Task details
The full data, repeated exactly, is the only answer needed.

Data listing
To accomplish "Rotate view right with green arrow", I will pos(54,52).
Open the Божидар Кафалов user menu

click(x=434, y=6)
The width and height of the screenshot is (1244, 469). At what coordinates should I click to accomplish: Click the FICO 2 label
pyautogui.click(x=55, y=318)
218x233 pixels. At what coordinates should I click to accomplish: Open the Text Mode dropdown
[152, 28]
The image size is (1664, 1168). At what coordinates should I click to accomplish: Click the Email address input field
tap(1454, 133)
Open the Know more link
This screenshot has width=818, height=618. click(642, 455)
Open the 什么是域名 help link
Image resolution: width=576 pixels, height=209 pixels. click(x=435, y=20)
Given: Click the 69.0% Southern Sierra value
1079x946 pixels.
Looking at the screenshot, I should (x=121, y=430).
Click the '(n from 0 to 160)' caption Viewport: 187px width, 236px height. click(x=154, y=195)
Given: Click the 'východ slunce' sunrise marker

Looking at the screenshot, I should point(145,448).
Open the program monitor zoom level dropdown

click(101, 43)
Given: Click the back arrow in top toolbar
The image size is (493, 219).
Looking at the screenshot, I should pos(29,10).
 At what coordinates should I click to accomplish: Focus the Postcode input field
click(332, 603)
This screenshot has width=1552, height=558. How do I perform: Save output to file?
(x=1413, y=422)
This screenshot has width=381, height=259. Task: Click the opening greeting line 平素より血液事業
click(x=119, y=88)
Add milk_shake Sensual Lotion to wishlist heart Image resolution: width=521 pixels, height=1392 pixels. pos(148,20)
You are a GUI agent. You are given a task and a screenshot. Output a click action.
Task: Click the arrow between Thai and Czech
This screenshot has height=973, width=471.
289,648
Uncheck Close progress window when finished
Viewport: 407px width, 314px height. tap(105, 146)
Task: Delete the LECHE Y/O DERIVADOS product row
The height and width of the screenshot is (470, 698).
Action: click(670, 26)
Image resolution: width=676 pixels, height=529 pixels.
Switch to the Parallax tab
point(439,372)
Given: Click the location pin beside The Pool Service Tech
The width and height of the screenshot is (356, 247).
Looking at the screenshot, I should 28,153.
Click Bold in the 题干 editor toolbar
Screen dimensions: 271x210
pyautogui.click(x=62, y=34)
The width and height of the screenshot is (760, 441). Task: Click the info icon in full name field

Exercise result
To accomplish "Rotate view right with green arrow", I will pos(54,52).
Open the Божидар Кафалов user menu

click(x=434, y=6)
The width and height of the screenshot is (1244, 469). At what coordinates should I click to accomplish: Click the FICO 2 label
pyautogui.click(x=55, y=318)
218x233 pixels. At what coordinates should I click to accomplish: Open the Text Mode dropdown
[152, 28]
The image size is (1664, 1168). At what coordinates should I click to accomplish: Click the Email address input field
tap(1454, 133)
Open the Know more link
This screenshot has width=818, height=618. click(642, 455)
Open the 什么是域名 help link
Image resolution: width=576 pixels, height=209 pixels. click(x=435, y=20)
Given: Click the 69.0% Southern Sierra value
1079x946 pixels.
Looking at the screenshot, I should (x=121, y=430).
Click the '(n from 0 to 160)' caption Viewport: 187px width, 236px height. click(x=154, y=195)
Given: Click the 'východ slunce' sunrise marker

Looking at the screenshot, I should point(145,448).
Open the program monitor zoom level dropdown

click(101, 43)
Given: Click the back arrow in top toolbar
The image size is (493, 219).
Looking at the screenshot, I should pos(29,10).
 At what coordinates should I click to accomplish: Focus the Postcode input field
click(332, 603)
This screenshot has width=1552, height=558. How do I perform: Save output to file?
(x=1413, y=422)
This screenshot has width=381, height=259. Task: Click the opening greeting line 平素より血液事業
click(x=119, y=88)
Add milk_shake Sensual Lotion to wishlist heart Image resolution: width=521 pixels, height=1392 pixels. pos(148,20)
You are a GUI agent. You are given a task and a screenshot. Output a click action.
Task: Click the arrow between Thai and Czech
This screenshot has height=973, width=471.
289,648
Uncheck Close progress window when finished
Viewport: 407px width, 314px height. tap(105, 146)
Task: Delete the LECHE Y/O DERIVADOS product row
The height and width of the screenshot is (470, 698).
Action: click(670, 26)
Image resolution: width=676 pixels, height=529 pixels.
Switch to the Parallax tab
point(439,372)
Given: Click the location pin beside The Pool Service Tech
The width and height of the screenshot is (356, 247).
Looking at the screenshot, I should 28,153.
Click Bold in the 题干 editor toolbar
Screen dimensions: 271x210
pyautogui.click(x=62, y=34)
The width and height of the screenshot is (760, 441). Task: Click the info icon in full name field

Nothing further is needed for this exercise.